技术参数: Agarose Low EEO
Gel Strength (1.0%) (g/cm2 )………………≥750
Gelling Range (1.5%) (℃)………………36 - 39
Melting Range (℃)………………………87 - 89
EEO (-mr )……………………………………≤0.15
Sulfate (%)………………………………≤0.15
DNase……………………………………None Detected
RNase……………………………………None Detected
Protease………………………………None Detected
Introduction:
Routine use agarose is ideal for everyday analysis of nucleic acids by gel electrophoresis or blotting (Northern or Southern) and is also suitable for protein applications such as Ouchterlony and radial immunodiffusion (RID).
Analysis Note :
Sulfate content - used as an indicator of purity, since sulfate is the major ionic group present.
Gel strength - the force that must be applied to a gel to cause it to fracture.
Gel point - the temperature at which an aqueous agarose solution forms a gel as it cools.

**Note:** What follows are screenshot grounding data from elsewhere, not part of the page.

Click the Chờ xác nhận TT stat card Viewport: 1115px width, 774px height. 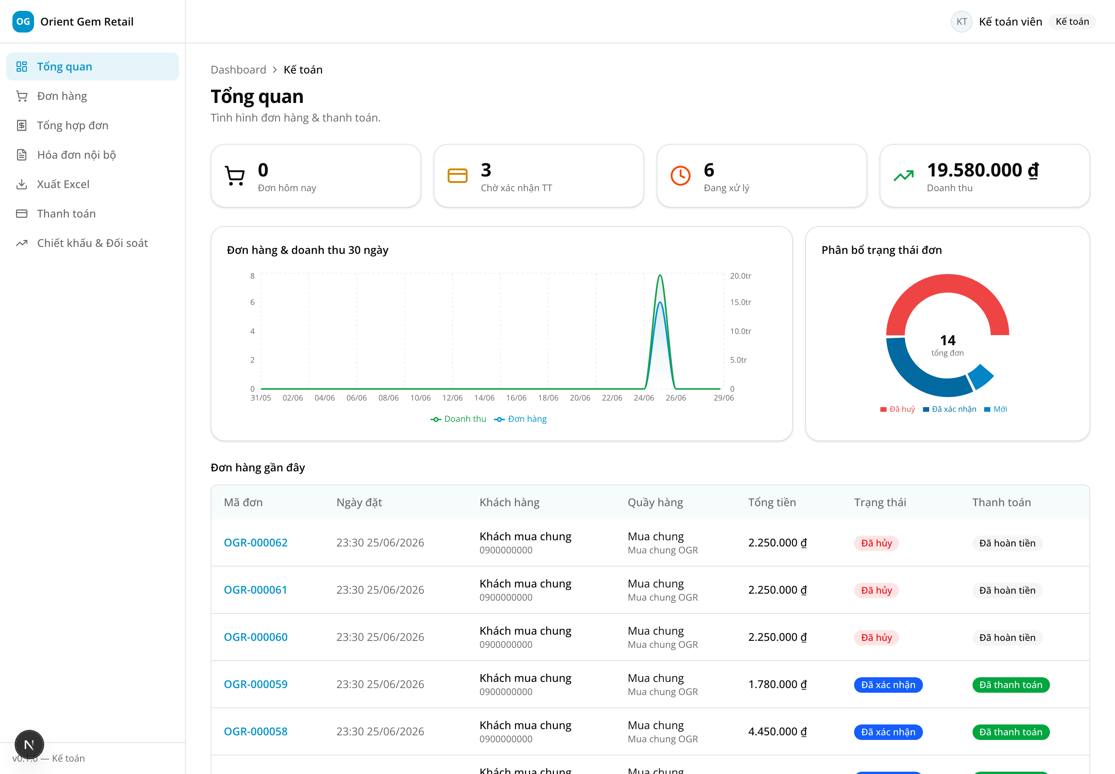click(x=539, y=176)
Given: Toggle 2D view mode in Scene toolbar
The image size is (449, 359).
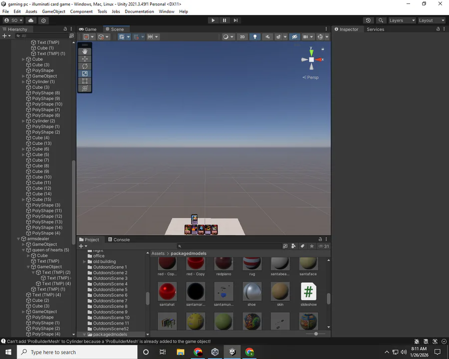Looking at the screenshot, I should point(242,36).
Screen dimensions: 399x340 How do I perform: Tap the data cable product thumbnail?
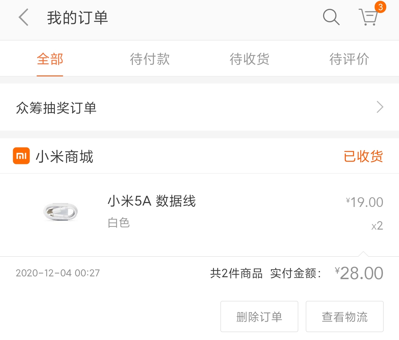[x=60, y=212]

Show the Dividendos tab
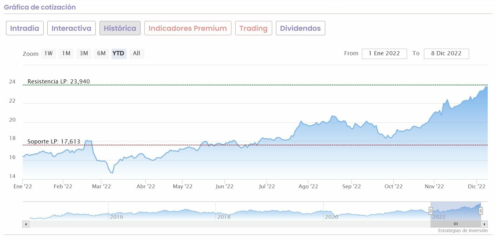(x=300, y=28)

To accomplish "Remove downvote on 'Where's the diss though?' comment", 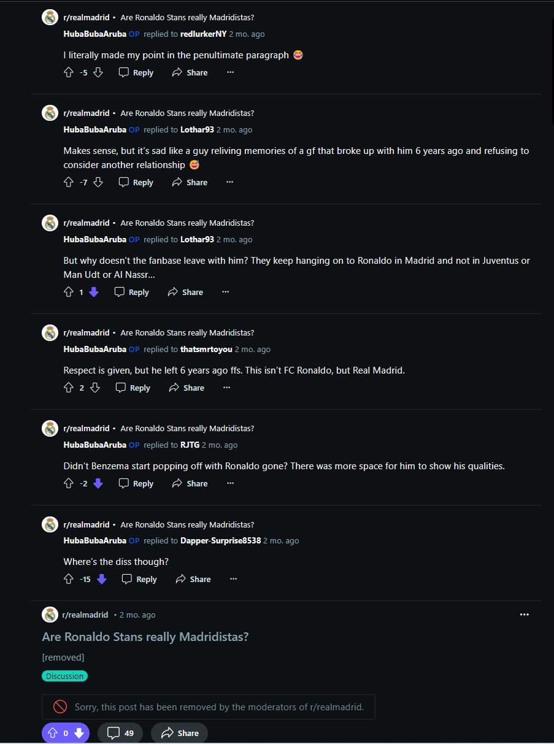I will (x=102, y=580).
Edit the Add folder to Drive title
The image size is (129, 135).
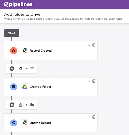22,14
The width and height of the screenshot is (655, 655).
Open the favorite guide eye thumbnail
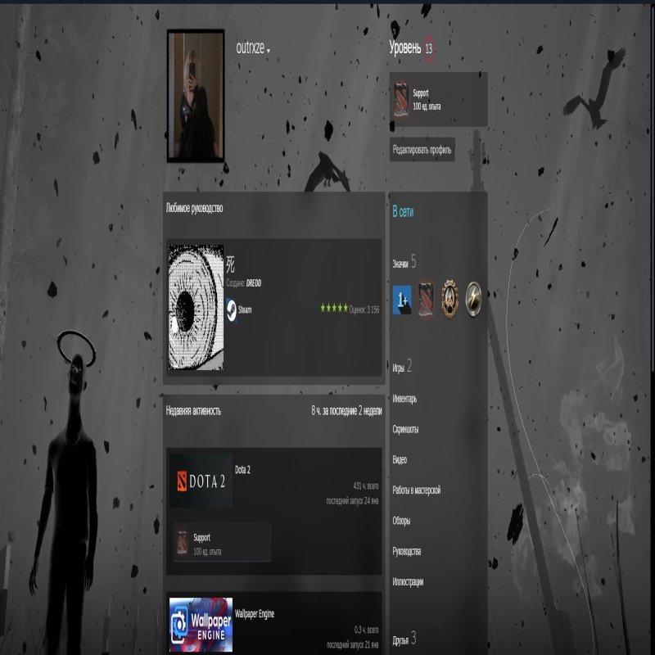tap(195, 309)
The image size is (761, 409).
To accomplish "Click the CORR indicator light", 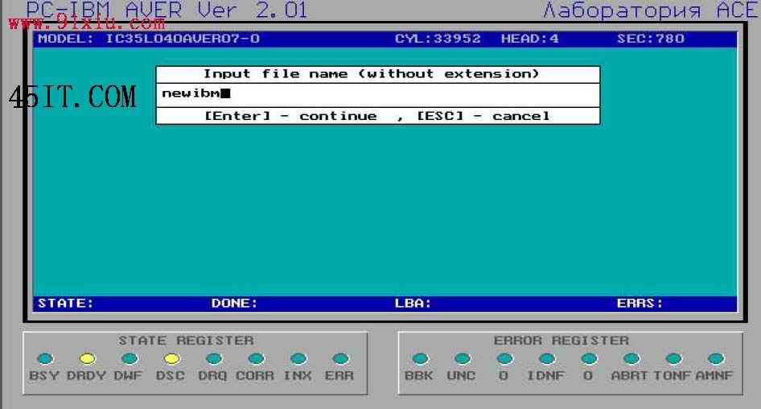I will point(255,358).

Agarose solutions exhibit hysteresis in the liquid-to-gel transition - that is, their gel point is not the same as their melting temperature.
Electroendosmosis (EEO) - a movement of liquid through the gel. Anionic groups in an agarose gel are affixed to the matrix and cannot move, but dissociable counter cations can migrate toward the cathode in the matrix, giving rise to EEO. Since electrophoretic movement of biopolymers is usually toward the anode, EEO can disrupt separations because of internal convection.
Preparation of Agarose Gels for DNA separations:
Weigh out the desired amount of agarose and place in an Erlenmeyer flask with a measured amount of electrophoresis buffer, e.g. for an 0.8% gel, add 0.8 gm of agarose and 100ml of TBE Buffer (1X), to a 200 ml flask. The larger flask insures against the agarose boiling over. Dissolve the agarose in a boiling water bath or in a revolving-plate microwave oven. All the grains of agarose should be dissolved and the solution clear. Cool the solution to 60°C (70°C for concentrations 2% or above) and pour immediately. Allow the gel to set for one-half hour before using. Make sure to use the same electrophoresis buffer in the gel as for the running buffer.